Top of Extracted entries

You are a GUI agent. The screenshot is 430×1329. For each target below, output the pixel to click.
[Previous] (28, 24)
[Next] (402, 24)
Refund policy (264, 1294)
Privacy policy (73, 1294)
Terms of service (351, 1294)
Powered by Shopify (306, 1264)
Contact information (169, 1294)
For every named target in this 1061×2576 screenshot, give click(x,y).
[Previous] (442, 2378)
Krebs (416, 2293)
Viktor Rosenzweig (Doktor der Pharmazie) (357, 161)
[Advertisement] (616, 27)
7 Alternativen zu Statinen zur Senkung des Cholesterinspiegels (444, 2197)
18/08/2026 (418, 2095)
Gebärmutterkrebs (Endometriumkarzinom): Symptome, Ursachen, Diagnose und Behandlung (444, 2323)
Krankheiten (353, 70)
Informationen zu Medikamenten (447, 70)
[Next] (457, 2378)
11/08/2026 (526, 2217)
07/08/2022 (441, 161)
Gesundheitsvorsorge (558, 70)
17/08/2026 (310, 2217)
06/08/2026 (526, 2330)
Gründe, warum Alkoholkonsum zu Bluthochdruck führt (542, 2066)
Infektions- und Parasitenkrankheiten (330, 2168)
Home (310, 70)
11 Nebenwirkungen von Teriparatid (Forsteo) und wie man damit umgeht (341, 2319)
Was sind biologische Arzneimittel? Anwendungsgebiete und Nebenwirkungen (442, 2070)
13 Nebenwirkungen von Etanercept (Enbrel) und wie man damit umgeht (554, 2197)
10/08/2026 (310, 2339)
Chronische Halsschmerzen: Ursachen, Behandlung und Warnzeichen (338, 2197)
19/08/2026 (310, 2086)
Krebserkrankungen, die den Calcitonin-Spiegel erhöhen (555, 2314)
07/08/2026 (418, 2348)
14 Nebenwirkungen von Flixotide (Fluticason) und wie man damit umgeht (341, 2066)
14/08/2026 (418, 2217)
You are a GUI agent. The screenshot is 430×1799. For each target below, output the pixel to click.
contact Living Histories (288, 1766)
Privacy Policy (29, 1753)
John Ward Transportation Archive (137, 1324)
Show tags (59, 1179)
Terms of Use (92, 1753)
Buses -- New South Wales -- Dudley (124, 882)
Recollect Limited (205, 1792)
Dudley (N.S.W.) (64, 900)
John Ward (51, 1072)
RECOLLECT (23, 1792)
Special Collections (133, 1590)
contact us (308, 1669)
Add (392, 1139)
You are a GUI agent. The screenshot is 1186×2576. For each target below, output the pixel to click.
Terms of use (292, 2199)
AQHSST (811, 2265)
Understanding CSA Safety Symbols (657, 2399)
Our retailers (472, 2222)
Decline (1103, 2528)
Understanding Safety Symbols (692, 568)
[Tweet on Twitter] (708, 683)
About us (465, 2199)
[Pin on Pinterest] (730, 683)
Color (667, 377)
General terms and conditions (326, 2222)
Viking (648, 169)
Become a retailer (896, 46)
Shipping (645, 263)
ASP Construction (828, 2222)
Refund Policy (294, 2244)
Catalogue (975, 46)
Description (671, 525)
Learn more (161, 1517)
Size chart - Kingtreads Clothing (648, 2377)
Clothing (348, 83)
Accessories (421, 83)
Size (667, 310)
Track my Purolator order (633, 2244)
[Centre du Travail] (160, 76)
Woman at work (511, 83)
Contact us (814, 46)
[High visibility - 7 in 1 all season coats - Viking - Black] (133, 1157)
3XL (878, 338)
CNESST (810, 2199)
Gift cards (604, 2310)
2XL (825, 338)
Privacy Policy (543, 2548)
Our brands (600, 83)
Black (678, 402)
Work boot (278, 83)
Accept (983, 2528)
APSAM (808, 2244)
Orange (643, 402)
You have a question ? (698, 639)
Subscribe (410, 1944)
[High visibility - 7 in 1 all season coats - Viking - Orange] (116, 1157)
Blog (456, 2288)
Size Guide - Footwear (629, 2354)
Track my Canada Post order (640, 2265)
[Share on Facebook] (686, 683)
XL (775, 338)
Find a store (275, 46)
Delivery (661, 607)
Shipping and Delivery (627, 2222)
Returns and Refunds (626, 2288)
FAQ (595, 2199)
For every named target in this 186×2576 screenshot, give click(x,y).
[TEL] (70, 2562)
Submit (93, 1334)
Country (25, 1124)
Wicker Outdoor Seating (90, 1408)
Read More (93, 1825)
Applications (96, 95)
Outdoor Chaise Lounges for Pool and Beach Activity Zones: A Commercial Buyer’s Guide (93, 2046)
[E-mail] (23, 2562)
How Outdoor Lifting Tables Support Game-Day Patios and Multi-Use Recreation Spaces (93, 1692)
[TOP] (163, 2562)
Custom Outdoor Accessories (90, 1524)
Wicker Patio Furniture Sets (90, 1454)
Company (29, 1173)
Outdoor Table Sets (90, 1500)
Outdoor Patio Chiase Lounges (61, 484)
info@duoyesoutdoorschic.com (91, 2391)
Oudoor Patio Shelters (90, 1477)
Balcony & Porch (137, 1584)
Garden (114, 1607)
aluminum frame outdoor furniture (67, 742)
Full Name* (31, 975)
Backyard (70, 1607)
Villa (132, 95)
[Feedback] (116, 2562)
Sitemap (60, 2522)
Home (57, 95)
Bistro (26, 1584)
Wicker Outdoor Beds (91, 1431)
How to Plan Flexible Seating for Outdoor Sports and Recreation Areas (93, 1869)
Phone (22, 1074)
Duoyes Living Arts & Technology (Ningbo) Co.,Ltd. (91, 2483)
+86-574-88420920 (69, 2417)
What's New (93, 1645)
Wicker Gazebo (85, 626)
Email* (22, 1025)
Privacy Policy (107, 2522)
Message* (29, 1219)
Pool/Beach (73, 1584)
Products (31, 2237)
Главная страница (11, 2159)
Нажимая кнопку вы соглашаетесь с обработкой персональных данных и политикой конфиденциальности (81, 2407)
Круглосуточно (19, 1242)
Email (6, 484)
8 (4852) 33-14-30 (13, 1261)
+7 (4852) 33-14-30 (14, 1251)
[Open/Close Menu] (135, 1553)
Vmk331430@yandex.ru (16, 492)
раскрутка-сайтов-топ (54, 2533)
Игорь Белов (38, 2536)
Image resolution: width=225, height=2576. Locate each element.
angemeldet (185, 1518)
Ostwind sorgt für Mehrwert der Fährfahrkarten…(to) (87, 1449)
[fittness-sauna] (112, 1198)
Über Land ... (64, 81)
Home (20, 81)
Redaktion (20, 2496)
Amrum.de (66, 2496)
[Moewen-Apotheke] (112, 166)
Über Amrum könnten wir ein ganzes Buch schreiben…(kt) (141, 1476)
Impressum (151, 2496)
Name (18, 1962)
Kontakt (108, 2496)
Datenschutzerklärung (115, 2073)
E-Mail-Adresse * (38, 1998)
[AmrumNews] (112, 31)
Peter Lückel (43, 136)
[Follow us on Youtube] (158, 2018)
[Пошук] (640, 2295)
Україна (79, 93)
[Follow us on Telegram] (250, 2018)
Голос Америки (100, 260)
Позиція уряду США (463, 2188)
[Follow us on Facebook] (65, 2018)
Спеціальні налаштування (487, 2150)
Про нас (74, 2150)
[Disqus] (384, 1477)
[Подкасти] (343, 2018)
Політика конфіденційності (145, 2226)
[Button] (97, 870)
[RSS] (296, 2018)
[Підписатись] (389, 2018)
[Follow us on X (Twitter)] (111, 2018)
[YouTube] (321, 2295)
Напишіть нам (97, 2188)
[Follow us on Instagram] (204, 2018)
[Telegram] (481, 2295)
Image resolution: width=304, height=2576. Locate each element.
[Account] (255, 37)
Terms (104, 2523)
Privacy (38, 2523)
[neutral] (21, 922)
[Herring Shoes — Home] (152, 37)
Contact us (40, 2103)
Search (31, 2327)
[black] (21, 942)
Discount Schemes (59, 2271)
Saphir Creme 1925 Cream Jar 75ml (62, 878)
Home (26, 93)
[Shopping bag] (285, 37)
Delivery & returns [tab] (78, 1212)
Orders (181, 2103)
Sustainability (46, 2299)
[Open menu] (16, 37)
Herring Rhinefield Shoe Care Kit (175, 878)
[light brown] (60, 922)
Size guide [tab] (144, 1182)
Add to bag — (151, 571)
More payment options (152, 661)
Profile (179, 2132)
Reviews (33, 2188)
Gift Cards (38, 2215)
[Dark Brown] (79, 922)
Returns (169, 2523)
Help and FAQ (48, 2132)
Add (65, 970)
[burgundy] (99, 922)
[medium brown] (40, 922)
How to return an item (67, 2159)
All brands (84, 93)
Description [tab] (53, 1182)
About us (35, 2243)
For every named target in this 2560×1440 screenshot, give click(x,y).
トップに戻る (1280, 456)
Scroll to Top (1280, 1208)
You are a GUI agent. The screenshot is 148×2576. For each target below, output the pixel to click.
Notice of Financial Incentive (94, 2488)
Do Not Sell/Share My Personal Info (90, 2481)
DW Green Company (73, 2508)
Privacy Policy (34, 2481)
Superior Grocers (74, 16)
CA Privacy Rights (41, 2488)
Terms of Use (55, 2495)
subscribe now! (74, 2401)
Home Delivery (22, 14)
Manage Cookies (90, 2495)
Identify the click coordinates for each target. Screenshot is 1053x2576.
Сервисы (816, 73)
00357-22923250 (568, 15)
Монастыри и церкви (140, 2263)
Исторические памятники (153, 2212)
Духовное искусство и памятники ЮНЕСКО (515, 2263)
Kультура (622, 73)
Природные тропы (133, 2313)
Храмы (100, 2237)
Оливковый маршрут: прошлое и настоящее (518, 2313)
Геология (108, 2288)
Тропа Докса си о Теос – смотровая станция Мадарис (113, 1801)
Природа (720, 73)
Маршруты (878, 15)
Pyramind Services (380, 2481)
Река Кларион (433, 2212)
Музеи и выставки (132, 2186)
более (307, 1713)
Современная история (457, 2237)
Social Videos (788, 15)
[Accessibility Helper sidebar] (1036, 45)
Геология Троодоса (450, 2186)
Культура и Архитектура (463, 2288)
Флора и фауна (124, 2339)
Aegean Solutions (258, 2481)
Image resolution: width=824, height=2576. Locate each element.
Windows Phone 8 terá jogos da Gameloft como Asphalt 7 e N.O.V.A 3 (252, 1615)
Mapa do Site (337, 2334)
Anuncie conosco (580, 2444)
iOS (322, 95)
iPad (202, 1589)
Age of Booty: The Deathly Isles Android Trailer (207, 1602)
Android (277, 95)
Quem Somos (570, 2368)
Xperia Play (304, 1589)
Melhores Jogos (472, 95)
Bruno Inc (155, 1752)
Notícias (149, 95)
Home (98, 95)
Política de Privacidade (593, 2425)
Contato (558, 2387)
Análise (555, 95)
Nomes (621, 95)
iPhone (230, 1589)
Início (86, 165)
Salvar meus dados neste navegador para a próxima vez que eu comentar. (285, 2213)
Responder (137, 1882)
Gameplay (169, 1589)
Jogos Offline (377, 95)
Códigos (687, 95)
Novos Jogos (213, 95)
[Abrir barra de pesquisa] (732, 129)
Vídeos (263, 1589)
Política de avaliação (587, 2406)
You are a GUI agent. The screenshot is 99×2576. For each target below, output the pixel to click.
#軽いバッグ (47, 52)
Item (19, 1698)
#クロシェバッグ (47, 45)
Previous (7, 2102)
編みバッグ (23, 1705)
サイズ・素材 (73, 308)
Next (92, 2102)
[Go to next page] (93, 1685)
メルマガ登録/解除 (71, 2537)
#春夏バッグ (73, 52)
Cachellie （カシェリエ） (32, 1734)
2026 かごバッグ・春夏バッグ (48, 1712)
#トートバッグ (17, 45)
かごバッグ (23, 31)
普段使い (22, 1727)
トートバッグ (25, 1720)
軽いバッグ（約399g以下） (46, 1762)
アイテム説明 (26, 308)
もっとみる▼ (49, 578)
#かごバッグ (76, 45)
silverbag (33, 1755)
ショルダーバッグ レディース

Bottom of Extracted entries

#### About this exercise
Retype only this range exactly: the first line of the data through the line where "Privacy Policy (29, 1753)" appears.

#### Exercise output
You are a GUI agent. The screenshot is 430×1329. For each target below, output the pixel to click.
[Previous] (28, 24)
[Next] (402, 24)
Refund policy (264, 1294)
Privacy policy (73, 1294)
Terms of service (351, 1294)
Powered by Shopify (306, 1264)
Contact information (169, 1294)
For every named target in this 1061×2576 screenshot, give click(x,y).
[Previous] (442, 2378)
Krebs (416, 2293)
Viktor Rosenzweig (Doktor der Pharmazie) (357, 161)
[Advertisement] (616, 27)
7 Alternativen zu Statinen zur Senkung des Cholesterinspiegels (444, 2197)
18/08/2026 (418, 2095)
Gebärmutterkrebs (Endometriumkarzinom): Symptome, Ursachen, Diagnose und Behandlung (444, 2323)
Krankheiten (353, 70)
Informationen zu Medikamenten (447, 70)
[Next] (457, 2378)
11/08/2026 (526, 2217)
07/08/2022 (441, 161)
Gesundheitsvorsorge (558, 70)
17/08/2026 (310, 2217)
06/08/2026 (526, 2330)
Gründe, warum Alkoholkonsum zu Bluthochdruck führt (542, 2066)
Infektions- und Parasitenkrankheiten (330, 2168)
Home (310, 70)
11 Nebenwirkungen von Teriparatid (Forsteo) und wie man damit umgeht (341, 2319)
Was sind biologische Arzneimittel? Anwendungsgebiete und Nebenwirkungen (442, 2070)
13 Nebenwirkungen von Etanercept (Enbrel) und wie man damit umgeht (554, 2197)
10/08/2026 (310, 2339)
Chronische Halsschmerzen: Ursachen, Behandlung und Warnzeichen (338, 2197)
19/08/2026 (310, 2086)
Krebserkrankungen, die den Calcitonin-Spiegel erhöhen (555, 2314)
07/08/2026 (418, 2348)
14 Nebenwirkungen von Flixotide (Fluticason) und wie man damit umgeht (341, 2066)
14/08/2026 (418, 2217)
You are a GUI agent. The screenshot is 430×1799. For each target below, output the pixel to click.
contact Living Histories (288, 1766)
Privacy Policy (29, 1753)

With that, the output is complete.